### PASSAGE
□ □ □ □

Tutorial
How to detect duplicate videos using an API
Duplicate-video detection isn't a hash lookup — re-encoding, cropping, and partial reuse defeat exact-match approaches. This walkthrough shows how to call POST /video/match with two URLs and turn the response into an actionable match decision.
Why exact-match hashing fails on video
If you're comparing two video files byte-for-byte (or with an MD5 / SHA hash), any re-encode breaks the match. Drop the bitrate, change the container, transcode to a different codec — the hash flips, even though the human-perceptible content is unchanged.
Real-world duplicate detection has to handle: re-encoded copies (e.g., H.264 → H.265 or different CRF), aspect-ratio changes (16:9 → 9:16 with letterboxing), trimmed clips (a 15-second segment of a 60-second source), watermark adds and removes, and audio swaps. Hash-based approaches can't represent any of those.
Perceptual matching uses content-derived fingerprints — frame-level features for video, robust to encoding, plus alignment so partial overlap is detectable.
What POST /video/match returns
The MediaLayer video endpoint takes two URLs, fetches both server-side, and returns a single JSON envelope. The shape is the same one used by /image/match and /audio/match, so call sites stay uniform across media types.

□ □ □ □

### ENTRIES SUPPLIED

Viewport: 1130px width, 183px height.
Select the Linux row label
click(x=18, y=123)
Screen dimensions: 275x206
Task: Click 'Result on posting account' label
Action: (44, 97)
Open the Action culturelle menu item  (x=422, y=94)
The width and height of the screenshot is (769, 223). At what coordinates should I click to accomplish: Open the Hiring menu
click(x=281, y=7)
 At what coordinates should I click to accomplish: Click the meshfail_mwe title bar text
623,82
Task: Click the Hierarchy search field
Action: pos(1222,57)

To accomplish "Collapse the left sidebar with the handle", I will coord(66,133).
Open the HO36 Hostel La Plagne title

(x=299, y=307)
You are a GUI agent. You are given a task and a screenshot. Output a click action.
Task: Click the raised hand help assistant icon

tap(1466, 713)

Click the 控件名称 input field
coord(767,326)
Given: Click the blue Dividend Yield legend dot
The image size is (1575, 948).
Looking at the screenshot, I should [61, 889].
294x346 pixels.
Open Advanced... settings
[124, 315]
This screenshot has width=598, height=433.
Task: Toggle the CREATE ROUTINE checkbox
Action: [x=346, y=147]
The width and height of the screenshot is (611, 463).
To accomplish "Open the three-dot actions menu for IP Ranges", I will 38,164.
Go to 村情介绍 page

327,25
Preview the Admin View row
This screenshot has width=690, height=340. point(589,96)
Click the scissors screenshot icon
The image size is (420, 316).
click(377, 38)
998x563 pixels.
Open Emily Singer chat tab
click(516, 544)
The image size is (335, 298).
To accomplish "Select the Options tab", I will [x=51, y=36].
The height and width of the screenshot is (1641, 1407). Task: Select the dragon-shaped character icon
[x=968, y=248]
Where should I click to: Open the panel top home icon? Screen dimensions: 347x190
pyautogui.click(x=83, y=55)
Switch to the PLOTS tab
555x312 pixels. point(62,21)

□ □ □ □

### TASK DIRECTIONS
Return the duplicate-video tutorial word for word, from "What POST /video/match" up to and including "across media types.". The lines have no role in this.

### RESULT
What POST /video/match returns
The MediaLayer video endpoint takes two URLs, fetches both server-side, and returns a single JSON envelope. The shape is the same one used by /image/match and /audio/match, so call sites stay uniform across media types.